CRM ve Müşteri Yönetimi 4 dk okuma

Building a Sales Pipeline Culture with CRM Software

Picture the sales manager of a mid-sized manufacturing company. Every morning he sits down with a handful of notes, a packed diary, and dozens of customer conversations running through his head. Which prospect is waiting for a proposal, which one is still ‘thinking about it’, which deal might close this month — he carries all of it in his mind. At month-end the owner asks: ‘How much will we sell this month?’ He gives a number. Sometimes it lands, more often it doesn’t. The problem isn’t his ability. The problem is that the information lives nowhere but inside his head.

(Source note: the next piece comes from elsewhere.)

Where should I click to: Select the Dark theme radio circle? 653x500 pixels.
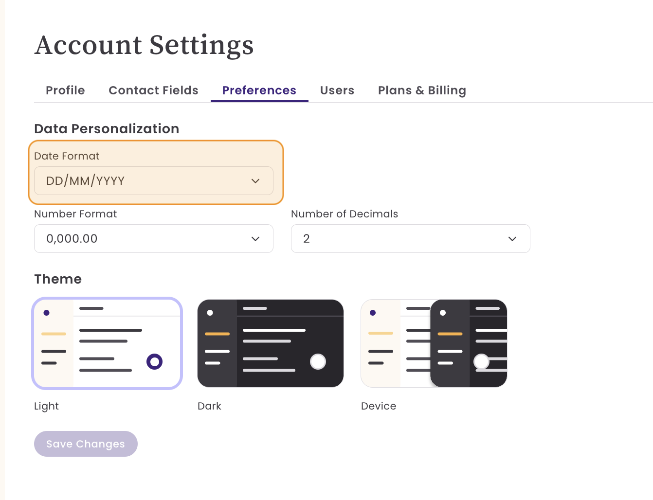click(318, 361)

This is exactly where a CRM (customer relationship management) program steps in. These programs record every sales opportunity and show which stage it is in. The concept is called a ‘sales pipeline’ or ‘sales funnel’. The funnel name is deliberate: many potential customers enter at the top, fewer remain as you move down, and only the real sales survive at the bottom. A CRM program makes every layer of that funnel visible.

How are the stages defined? Every company sets them according to its own sales process, but a common structure looks like this: first contact, needs discovery, proposal, negotiation, close. Each stage has a transition criterion. For an opportunity to move into the proposal stage, the customer’s budget must be confirmed, for example. Without these criteria, every salesperson moves opportunities forward according to personal judgment. The program fills up but reflects nothing real. Transition criteria are the single most important factor in making a pipeline trustworthy.

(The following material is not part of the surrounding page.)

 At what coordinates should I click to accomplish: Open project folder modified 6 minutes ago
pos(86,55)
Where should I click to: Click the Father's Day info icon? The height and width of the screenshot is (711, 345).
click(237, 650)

Companies that set this system up notice two things right away. First, where deals get stuck becomes visible. Say a large number of opportunities sit in the proposal stage but never move to negotiation. That tells you something is wrong with the proposals — is the price too high, is the presentation weak? The program doesn’t answer the question, but it forces you to ask it. Second, month-end forecasting stops relying on gut feeling and starts relying on numbers. You look at what share of opportunities in the negotiation stage historically converted to closed deals, you apply that ratio to the current pipeline, and you get a realistic forecast.

When the sales team has more than one person, the value of a CRM program becomes even clearer. Everyone is required to enter their opportunities in the same format, using the same stage definitions. The sales manager can then see the entire team’s pipeline on one screen. Who is carrying how many opportunities, who is stuck at which stage, what can realistically be expected from each person before month-end — none of this depends any longer on verbal answers to ‘how are things going?’ in a team meeting. The program speaks for itself.

But setting this system up is not simple. The biggest challenge is convincing the sales team to enter data into the program consistently. Salespeople are usually field people; sitting at a computer feels like wasted time to them. Running into a salesperson who says ‘I sell, I don’t type’ is very likely. On top of that, in many companies computer access is limited — not every salesperson has a machine at their desk. Even when the program is installed, building the habit of sitting down once a day to update opportunities takes time. Until that habit forms, pipeline data is unreliable, and unreliable data produces wrong forecasts. Breaking this cycle requires management to actually use the data — to open the program during meetings and make decisions based on it. If the owner doesn’t look at the program, the team won’t bother entering anything.

For a small business owner thinking about buying this kind of program, a few practical criteria are worth checking first. If the sales team has at least three or four people and month-end forecasts keep missing the mark, a CRM program offers a real solution. But before buying anything, the stage definitions and transition criteria need to be written down on paper. Without those definitions, even the best program stays an empty notebook. When choosing a program, look for a Turkish-language interface and a local reseller who can support you after installation. When something breaks, being able to pick up the phone and speak Turkish to someone matters more than the program’s feature list. Once a sales pipeline is set up properly, the month-end forecast stops being a guess. It becomes a calculation.

This article was originally written in Turkish by Gökhan MERCANOĞLU on March 24, 2003 and has been automatically translated into English and other languages using machine translation.